Ask HN: The best current CRM solution - kinnth

I wanted to get peoples take on the currently available CRM management systems and what works well for everyone.  I know salesforce is the "best" but it is very expensive.  Is it work investing in?<p>Here are my facts.<p>1. I'm going to be dealing with a lot of customers / cold calls.  roughly 300 - 600 a week.
2. Everything will be web based i.e email, forums
3. I will be managing a team of 10 which needs to hit 10 hot leads per day.
4. I will need good reporting and graphs for management to evaluate my progress.
5. I will need social media integration and finding across all networks.<p>Any ideas?
======
jaz
+1 for Salesforce.com.

About two years ago I worked on a Salesforce implementation for a political
organization. Prior to SF.com, everything lived in Excel spreadsheets on
network shares. After some research we went all-in on a SF.com implementation.
65 'sales' staff used it (all with 'unlimited' licenses), with between 200-300
users on an in house application at any given time pushing data into SF via
the API. Overall, I was quite happy with SF.com.

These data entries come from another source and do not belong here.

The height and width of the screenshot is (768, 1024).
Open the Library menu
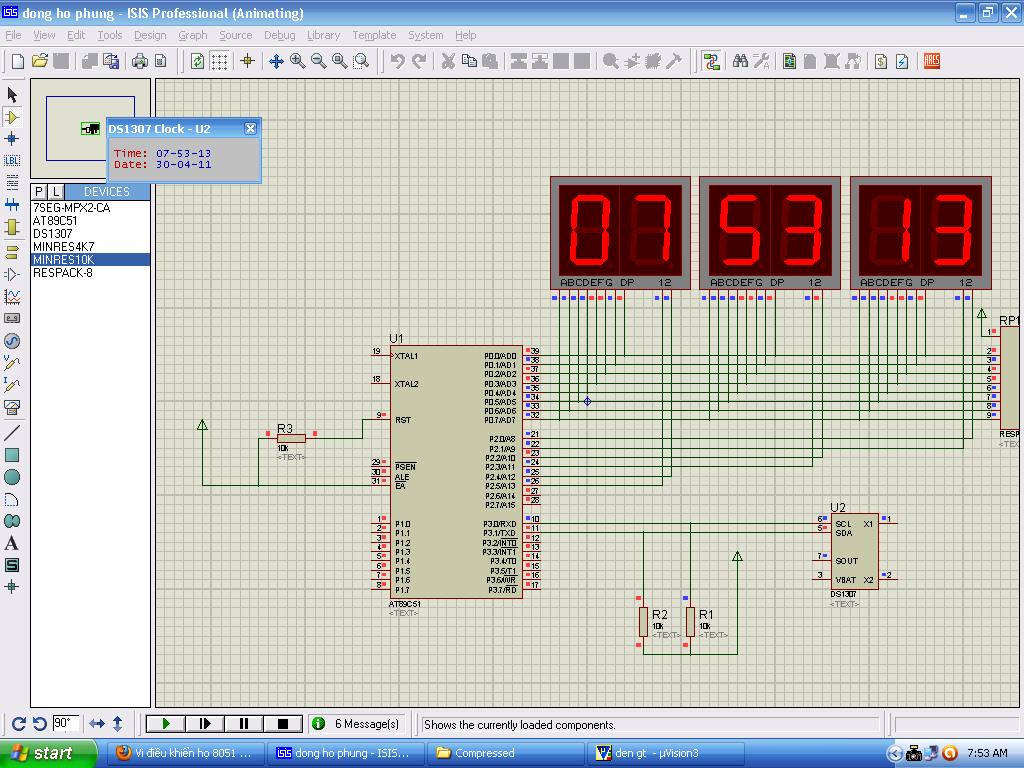(x=323, y=35)
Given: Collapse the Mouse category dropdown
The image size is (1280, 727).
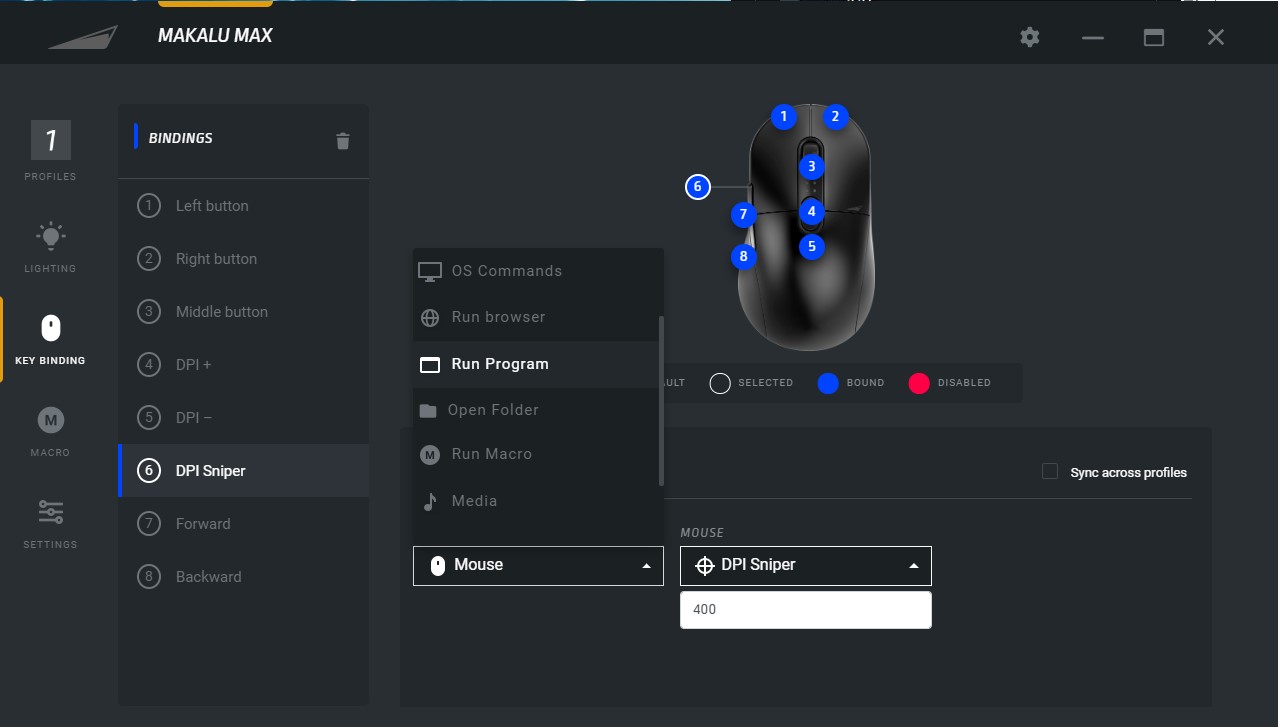Looking at the screenshot, I should coord(538,565).
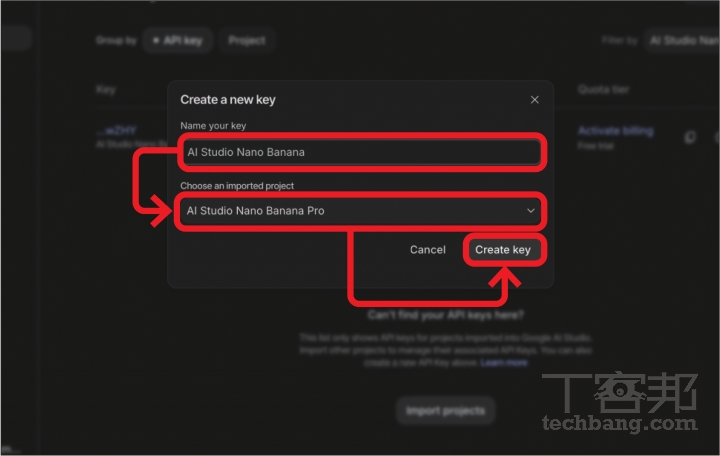This screenshot has height=456, width=720.
Task: Close the Create a new key dialog
Action: point(534,100)
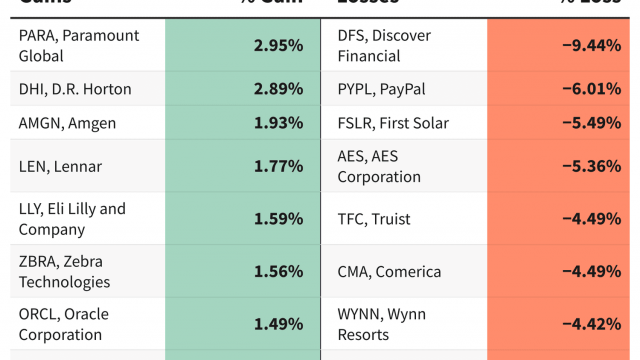Image resolution: width=640 pixels, height=360 pixels.
Task: Select the TFC, Truist row
Action: pos(476,219)
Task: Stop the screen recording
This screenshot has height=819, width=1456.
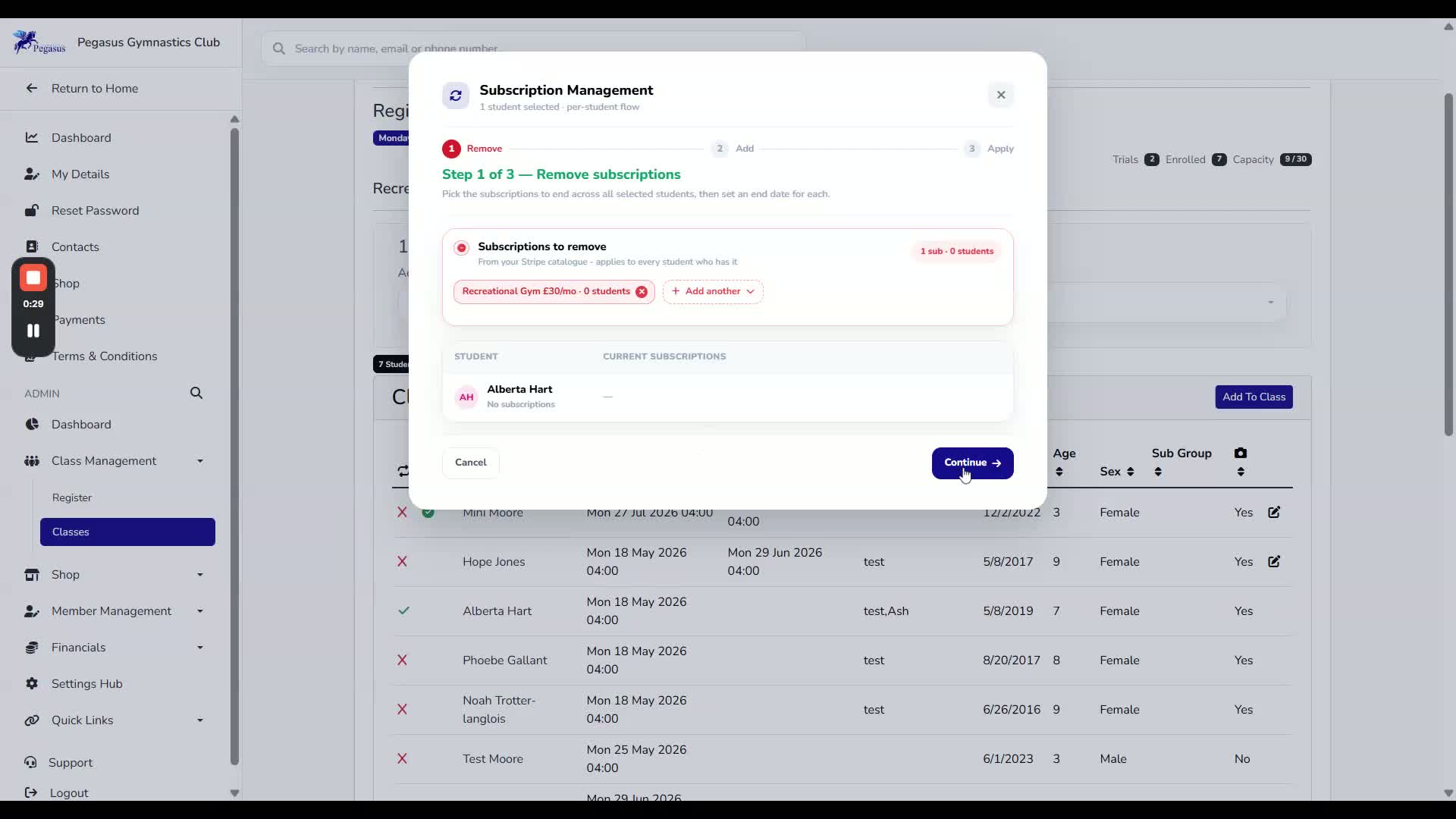Action: click(33, 278)
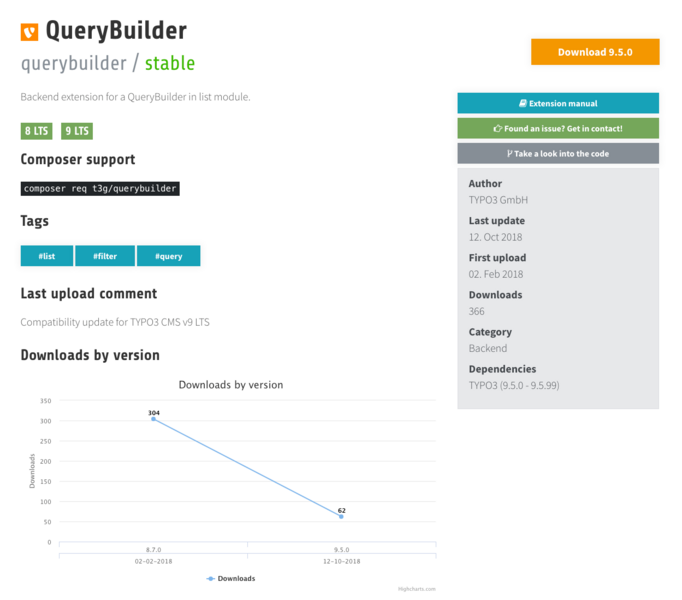
Task: Click the book icon on Extension manual
Action: coord(522,103)
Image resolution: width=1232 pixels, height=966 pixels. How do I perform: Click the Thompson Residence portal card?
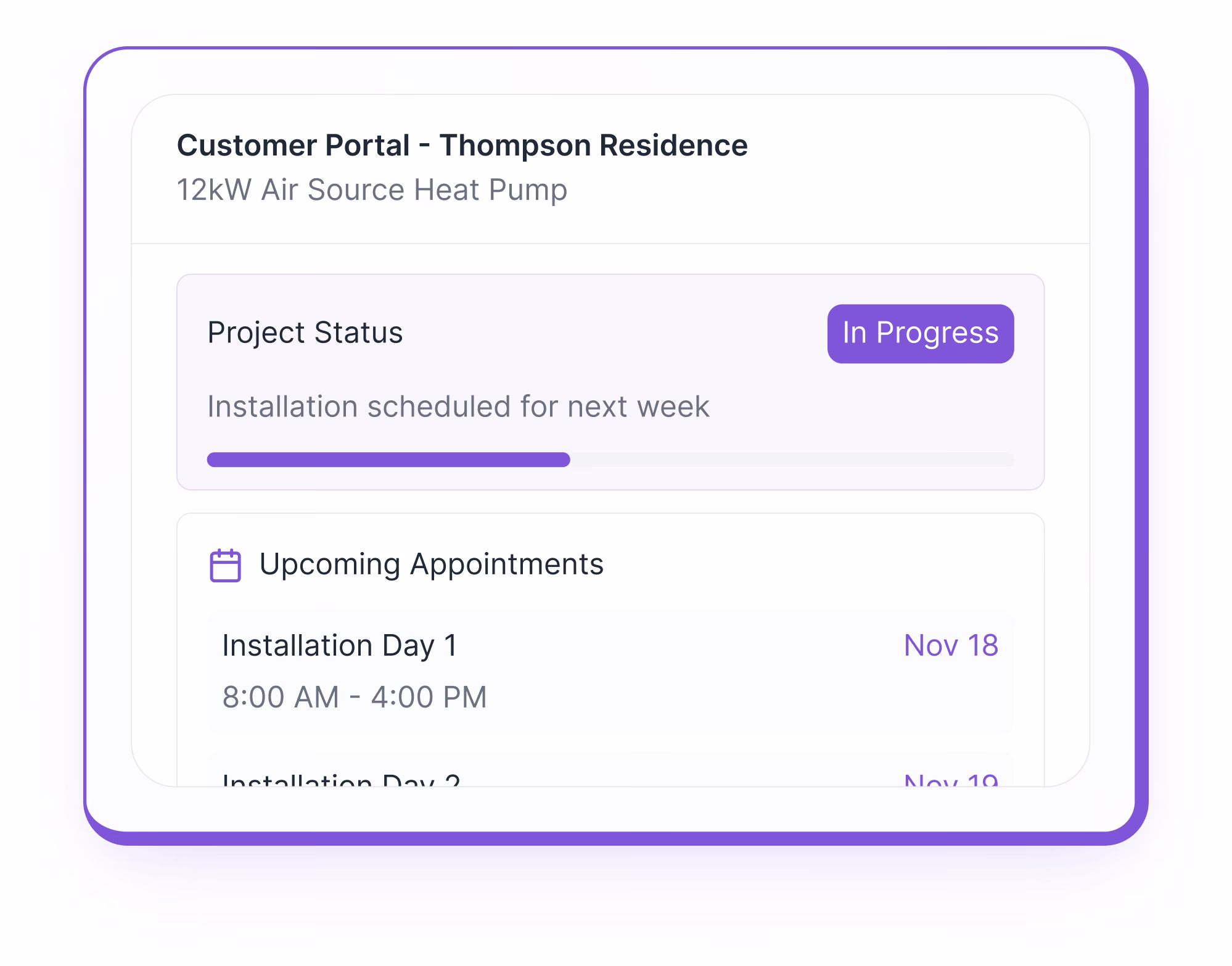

The dashboards and reports are generally quite powerful, and AppExchange is
great for hooking into 3rd party apps. If an app isn't available on
AppExchange, you can always write custom code and deploy it to SF.com - which
we did quite a bit of. SF also has campaign functionality built in - so if you
have 250 hot leads you want to work through, you can dump them into a new
campaign and just assign calls from that.

I recommend getting a SF.com developer account (they're free and you don't
need to talk to a salesperson) and trying out some of the functionality. It'll
have test data already in there so you can get a feel for how SF envisions you
using their product.

------
kinnth
I think the only real negative with salesforce is the price. It's currently
around $100 per person over in the UK and the one we have been looking at is
called nimble.com which is only $15 a day.

Now really I think money shouldn't be an issue here but it always is.

Ill take a look at batchbook too. It's hard to know what to get until you have
started using a few.

------
jnorthrop
Check out <http://batchbook.com>. It's a nice application with a focus on
integrating email and social networks rather than replacing them. Fairly
priced too.

------
zeruch
I may be biased* but have you looked at SugarCRM?

* I am biased, as I do in fact, work at SugarCRM. That said, I used the product before I came to work here, so I actually think its pretty good.